I could add to this wish list all day, but it’s more efficient to cite examples of female characters I like. Obviously, these gals don’t get everything perfect; that’s impossible, and as I stated earlier, there’s no way to please everyone. But a quick glance is all you need in order to decide that these females buck the video game norm.
I’ve talked a bit in the past about Glyder and Glyder 2 for the iPhone/iPod Touch/iPad. I enjoy the game for its relaxing and barrier-free drifting, which encourages airborne exploration. But I also like the games’ main girl, Eryn. She’s physically attractive, but doesn’t bear ridiculous proportions. She harbors a broad streak of curiosity, which is probably why she keeps getting sucked into alien dimensions– but she doesn’t let that dampen her exploratory spirit. She’s clever, or else she wouldn’t be building flying machines. Interestingly, Eryn says very little in the games, but I have no problem getting a good idea of her personality.
Another female game character I’ve long admired is one of the first many of us became familiar with: Chun-Li from the Street Fighter series. For a while, she was the sole gentle face amongst a stable of bared teeth and clenched fists. But she held her own, and still does. From day one, we all expected her to sell out and pair up with Ryu, but Chun-Li has always been a career girl. She waved away tradition and remained single, dedicating her life to avenging her father’s death before taking a job with Interpol. That’s where she remains, with no obvious interest in chucking it all to raise babies.
That’s not to say there’s anything wrong with looking for love and settling down. It’s all a matter of being true to yourself and your desires. My most beloved game of all time is Final Fantasy VI, which existed as Final Fantasy III when it debuted on the Super Nintendo.
That epic jaunt of an RPG ran a romantic subplot that involved Locke, a thief whose former girlfriend had taken an accidental dive off a cliff, and Celes, a former general for the Empire’s army who had a hard time trusting others. The subplot was sweet and subtle; nobody collapsed into each others’ arms, and symbolism took the place of loud declarations of love. Celes could also equip the heaviest armor in the game and wield some pretty badass swords, which shattered the stereotype of the dainty female spell caster.
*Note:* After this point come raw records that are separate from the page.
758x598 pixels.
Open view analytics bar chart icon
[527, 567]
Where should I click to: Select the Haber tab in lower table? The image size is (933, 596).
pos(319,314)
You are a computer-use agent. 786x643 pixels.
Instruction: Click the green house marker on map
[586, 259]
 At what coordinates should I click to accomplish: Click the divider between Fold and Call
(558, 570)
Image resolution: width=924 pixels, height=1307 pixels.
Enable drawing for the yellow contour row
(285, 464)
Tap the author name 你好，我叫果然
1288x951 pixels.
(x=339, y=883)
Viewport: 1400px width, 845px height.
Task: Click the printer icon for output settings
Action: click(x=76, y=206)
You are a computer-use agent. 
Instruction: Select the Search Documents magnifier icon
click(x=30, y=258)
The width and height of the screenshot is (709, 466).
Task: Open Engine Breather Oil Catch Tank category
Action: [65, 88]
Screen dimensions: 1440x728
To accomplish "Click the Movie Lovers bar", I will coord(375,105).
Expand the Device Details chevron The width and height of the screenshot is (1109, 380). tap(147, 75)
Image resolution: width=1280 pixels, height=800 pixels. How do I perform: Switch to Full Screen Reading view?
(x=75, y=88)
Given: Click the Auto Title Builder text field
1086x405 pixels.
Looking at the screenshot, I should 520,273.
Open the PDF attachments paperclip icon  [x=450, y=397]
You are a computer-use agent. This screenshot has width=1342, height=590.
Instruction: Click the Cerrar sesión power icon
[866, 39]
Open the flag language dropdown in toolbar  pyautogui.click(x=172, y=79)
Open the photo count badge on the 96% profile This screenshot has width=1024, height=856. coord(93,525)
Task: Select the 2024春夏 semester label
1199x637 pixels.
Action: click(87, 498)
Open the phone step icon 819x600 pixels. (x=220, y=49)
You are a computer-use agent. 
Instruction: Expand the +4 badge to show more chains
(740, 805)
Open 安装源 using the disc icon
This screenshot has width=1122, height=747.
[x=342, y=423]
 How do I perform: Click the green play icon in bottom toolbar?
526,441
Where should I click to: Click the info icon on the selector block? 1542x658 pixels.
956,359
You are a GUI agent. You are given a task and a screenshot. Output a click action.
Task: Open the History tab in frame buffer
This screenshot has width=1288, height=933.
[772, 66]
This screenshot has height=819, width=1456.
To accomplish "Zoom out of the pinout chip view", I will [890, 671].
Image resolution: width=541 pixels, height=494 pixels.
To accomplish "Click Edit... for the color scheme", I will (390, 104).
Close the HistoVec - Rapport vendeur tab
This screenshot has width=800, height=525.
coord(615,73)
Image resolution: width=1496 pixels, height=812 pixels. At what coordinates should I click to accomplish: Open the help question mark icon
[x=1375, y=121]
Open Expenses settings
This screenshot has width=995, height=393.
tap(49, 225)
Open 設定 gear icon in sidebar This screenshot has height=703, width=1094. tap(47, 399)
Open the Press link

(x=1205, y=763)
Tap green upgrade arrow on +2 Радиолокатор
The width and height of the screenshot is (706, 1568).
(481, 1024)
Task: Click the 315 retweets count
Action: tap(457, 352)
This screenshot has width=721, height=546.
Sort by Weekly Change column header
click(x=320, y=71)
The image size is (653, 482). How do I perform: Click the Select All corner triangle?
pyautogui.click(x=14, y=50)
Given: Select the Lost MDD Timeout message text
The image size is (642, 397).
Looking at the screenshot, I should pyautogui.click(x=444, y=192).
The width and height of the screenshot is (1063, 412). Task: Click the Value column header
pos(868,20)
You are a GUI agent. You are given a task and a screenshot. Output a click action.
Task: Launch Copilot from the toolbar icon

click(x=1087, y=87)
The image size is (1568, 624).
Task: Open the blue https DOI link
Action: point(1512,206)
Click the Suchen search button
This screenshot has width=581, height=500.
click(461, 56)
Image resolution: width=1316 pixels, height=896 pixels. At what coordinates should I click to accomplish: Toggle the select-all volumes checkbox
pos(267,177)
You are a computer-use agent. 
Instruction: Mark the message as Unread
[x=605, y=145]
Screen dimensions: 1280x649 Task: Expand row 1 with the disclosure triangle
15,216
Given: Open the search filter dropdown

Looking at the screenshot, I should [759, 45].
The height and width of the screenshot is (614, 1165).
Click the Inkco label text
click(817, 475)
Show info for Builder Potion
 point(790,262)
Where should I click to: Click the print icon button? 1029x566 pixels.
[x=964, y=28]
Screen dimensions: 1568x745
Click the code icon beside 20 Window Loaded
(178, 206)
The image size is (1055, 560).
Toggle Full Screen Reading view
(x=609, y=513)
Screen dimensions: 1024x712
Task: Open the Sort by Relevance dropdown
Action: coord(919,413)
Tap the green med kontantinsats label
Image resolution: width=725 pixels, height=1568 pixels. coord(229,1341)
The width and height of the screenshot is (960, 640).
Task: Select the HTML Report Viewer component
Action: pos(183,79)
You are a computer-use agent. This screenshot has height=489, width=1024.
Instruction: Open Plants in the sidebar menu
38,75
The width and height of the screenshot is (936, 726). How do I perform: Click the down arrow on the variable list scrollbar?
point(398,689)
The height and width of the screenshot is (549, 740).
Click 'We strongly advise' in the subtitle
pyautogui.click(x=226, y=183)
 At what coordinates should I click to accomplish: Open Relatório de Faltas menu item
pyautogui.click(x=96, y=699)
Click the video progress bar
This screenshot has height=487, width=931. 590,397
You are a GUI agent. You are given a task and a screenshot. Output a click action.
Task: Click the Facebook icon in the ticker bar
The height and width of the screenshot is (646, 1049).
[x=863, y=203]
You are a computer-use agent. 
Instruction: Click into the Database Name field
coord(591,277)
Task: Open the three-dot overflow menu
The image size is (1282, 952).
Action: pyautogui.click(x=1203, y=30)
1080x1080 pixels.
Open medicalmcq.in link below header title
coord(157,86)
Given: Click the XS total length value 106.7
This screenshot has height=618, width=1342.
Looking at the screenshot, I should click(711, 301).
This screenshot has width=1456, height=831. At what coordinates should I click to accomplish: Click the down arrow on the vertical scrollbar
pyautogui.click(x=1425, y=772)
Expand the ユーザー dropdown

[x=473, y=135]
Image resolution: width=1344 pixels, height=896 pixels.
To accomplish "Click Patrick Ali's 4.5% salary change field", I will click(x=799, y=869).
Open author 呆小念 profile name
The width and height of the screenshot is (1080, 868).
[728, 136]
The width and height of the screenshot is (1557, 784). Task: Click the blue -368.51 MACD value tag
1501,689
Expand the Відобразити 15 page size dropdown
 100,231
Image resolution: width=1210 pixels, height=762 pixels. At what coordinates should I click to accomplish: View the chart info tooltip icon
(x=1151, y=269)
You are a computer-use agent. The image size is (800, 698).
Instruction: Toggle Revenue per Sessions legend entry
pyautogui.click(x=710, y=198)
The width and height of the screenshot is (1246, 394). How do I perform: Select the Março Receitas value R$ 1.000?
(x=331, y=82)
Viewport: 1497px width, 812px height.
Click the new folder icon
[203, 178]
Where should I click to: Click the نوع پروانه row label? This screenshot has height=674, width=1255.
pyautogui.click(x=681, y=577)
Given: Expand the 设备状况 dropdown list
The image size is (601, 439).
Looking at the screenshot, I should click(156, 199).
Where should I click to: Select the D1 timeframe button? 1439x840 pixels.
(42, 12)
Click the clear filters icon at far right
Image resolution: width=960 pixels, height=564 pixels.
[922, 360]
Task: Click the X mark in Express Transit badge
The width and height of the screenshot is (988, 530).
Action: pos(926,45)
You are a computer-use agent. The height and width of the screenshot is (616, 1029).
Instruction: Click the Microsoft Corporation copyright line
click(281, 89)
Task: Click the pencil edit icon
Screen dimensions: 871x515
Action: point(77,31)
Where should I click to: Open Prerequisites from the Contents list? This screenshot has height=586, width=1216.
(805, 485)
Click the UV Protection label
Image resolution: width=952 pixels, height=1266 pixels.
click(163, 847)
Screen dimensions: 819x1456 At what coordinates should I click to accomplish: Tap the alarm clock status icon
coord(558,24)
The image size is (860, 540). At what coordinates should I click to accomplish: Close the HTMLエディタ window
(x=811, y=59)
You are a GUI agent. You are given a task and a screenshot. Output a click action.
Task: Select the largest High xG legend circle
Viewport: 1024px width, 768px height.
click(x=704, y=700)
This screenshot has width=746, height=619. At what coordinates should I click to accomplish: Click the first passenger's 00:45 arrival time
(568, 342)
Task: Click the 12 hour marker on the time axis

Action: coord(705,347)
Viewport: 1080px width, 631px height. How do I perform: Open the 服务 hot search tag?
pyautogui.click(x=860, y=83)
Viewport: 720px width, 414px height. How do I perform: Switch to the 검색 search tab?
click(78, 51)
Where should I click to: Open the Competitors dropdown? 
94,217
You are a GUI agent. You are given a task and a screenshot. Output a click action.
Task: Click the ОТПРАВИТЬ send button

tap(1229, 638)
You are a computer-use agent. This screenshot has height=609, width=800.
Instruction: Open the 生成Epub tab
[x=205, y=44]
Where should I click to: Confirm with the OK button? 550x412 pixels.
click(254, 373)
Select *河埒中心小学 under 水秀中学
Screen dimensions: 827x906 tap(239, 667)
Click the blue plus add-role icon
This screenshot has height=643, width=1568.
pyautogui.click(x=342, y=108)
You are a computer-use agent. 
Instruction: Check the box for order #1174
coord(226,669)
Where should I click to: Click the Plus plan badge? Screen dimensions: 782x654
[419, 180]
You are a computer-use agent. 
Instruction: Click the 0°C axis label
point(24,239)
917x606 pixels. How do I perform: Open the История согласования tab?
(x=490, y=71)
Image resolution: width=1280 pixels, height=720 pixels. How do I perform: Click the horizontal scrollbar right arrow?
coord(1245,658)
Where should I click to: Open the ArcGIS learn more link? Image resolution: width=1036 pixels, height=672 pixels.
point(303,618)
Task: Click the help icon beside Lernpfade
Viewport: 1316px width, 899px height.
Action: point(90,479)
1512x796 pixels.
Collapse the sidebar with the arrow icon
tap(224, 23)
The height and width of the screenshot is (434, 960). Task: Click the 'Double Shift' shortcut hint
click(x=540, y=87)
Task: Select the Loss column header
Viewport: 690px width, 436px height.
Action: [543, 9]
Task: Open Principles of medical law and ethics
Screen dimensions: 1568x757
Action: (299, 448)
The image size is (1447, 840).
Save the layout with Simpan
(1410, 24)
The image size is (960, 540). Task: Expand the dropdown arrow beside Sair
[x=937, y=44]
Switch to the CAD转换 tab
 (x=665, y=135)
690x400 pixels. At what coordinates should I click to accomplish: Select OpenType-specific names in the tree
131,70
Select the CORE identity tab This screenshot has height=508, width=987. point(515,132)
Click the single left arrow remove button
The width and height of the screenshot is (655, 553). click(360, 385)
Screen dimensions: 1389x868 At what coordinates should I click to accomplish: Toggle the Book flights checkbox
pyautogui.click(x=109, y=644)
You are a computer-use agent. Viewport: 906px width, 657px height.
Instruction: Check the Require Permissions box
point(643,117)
Generally, a common sense approach works best when developing a compelling female video game character. That might be why writers tend to flip out, try too hard, or not try at all. I encourage them to keep trying, though. As Miss Frizzle used to say before firing up the Magic School Bus, “Take chances! Make mistakes! Just remember that a girl with a triple-D cup size would be in a lot of pain if she actually explored tombs without a bra.”
Wait, maybe Miss Frizzle didn’t say that last part.